▶ **AIM OF THE EXERCISE**
Rescale the material from the line containing "[img] (215, 75)" through the line containing "Resources (689, 174)", both included, and write out every line in that stretch, requests too. Multiply each coordinate in the answers by 0.2 and round to whole numbers, with halves rounding up, while leaving all numbers in the requests unchanged.

** Start **

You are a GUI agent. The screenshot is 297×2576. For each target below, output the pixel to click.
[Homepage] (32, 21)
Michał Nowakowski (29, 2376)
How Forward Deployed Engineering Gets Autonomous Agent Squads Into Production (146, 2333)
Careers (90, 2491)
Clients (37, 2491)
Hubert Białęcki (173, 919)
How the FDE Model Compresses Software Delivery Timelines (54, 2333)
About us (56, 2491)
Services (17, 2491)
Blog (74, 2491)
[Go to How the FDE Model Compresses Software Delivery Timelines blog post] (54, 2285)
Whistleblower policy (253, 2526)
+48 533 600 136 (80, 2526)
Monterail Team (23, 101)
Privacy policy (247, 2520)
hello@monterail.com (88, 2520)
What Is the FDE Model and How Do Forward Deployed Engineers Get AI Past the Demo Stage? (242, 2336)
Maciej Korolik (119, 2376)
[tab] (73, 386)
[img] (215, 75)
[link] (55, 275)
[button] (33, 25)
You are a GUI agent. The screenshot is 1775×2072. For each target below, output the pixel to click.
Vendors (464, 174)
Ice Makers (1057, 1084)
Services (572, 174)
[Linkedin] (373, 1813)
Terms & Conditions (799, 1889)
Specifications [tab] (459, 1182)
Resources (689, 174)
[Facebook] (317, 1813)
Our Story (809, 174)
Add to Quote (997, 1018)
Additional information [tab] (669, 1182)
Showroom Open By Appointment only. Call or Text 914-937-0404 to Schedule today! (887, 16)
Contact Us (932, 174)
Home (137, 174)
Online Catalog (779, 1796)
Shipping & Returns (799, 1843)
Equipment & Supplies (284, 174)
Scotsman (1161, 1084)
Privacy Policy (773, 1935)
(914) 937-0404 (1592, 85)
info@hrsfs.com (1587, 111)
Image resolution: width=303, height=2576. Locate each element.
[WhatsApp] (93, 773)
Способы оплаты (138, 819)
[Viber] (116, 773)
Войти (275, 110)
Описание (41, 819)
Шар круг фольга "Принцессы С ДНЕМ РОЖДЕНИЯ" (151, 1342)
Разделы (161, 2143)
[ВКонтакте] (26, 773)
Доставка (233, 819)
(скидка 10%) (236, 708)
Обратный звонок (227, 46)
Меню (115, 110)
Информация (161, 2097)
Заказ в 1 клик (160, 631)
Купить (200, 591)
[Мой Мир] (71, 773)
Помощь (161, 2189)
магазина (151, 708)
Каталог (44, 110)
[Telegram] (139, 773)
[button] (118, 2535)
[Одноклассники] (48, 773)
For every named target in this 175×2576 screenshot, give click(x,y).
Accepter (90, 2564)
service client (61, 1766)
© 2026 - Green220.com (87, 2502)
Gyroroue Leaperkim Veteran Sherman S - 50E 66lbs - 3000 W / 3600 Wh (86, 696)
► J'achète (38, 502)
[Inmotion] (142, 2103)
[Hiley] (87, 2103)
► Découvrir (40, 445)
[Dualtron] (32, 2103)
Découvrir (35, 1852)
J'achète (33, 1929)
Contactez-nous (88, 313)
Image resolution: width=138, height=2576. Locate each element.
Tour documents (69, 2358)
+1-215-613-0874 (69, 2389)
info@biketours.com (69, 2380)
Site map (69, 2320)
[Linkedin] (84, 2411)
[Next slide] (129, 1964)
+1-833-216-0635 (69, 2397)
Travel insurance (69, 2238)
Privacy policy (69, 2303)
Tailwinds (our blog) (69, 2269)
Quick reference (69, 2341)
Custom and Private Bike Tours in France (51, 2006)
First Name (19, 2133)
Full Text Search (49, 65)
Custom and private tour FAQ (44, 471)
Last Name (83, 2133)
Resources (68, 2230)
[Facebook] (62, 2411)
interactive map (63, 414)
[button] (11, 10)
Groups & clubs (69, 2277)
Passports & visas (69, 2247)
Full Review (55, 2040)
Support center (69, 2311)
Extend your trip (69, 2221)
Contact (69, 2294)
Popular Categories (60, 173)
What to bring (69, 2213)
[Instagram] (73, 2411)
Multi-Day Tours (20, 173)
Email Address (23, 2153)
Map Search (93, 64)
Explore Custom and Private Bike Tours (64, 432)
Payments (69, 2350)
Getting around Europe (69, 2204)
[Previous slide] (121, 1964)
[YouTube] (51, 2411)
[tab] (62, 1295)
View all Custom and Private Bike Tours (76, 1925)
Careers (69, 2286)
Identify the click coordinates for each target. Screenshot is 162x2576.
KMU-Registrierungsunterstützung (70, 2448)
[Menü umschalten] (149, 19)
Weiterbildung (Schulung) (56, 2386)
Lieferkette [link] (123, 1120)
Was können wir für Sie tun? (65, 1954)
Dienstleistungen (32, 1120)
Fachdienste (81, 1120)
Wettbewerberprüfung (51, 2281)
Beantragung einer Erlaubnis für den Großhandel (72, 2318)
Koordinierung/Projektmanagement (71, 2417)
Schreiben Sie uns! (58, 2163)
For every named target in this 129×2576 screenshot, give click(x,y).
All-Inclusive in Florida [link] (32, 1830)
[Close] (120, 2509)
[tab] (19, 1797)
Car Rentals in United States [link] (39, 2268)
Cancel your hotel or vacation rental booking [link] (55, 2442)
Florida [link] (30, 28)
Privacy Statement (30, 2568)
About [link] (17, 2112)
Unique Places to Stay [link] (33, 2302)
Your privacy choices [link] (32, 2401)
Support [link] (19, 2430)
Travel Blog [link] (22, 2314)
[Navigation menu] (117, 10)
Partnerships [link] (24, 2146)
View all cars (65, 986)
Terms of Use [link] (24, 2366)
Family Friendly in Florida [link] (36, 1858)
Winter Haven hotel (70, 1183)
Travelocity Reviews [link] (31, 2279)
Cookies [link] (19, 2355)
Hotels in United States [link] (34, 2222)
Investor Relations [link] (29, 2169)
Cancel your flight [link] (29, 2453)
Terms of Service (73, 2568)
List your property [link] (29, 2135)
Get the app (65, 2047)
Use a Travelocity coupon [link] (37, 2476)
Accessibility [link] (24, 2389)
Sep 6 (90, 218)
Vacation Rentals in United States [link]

** End **

▶ **ANSWER**
[img] (43, 15)
[link] (11, 55)
[button] (7, 5)
You are a GUI agent. The screenshot is 1775×2072. For each target below, output the pixel to click.
Vendors (93, 35)
Ice Makers (211, 217)
Services (114, 35)
[Linkedin] (75, 363)
Terms & Conditions (160, 378)
Specifications [tab] (92, 236)
Resources (138, 35)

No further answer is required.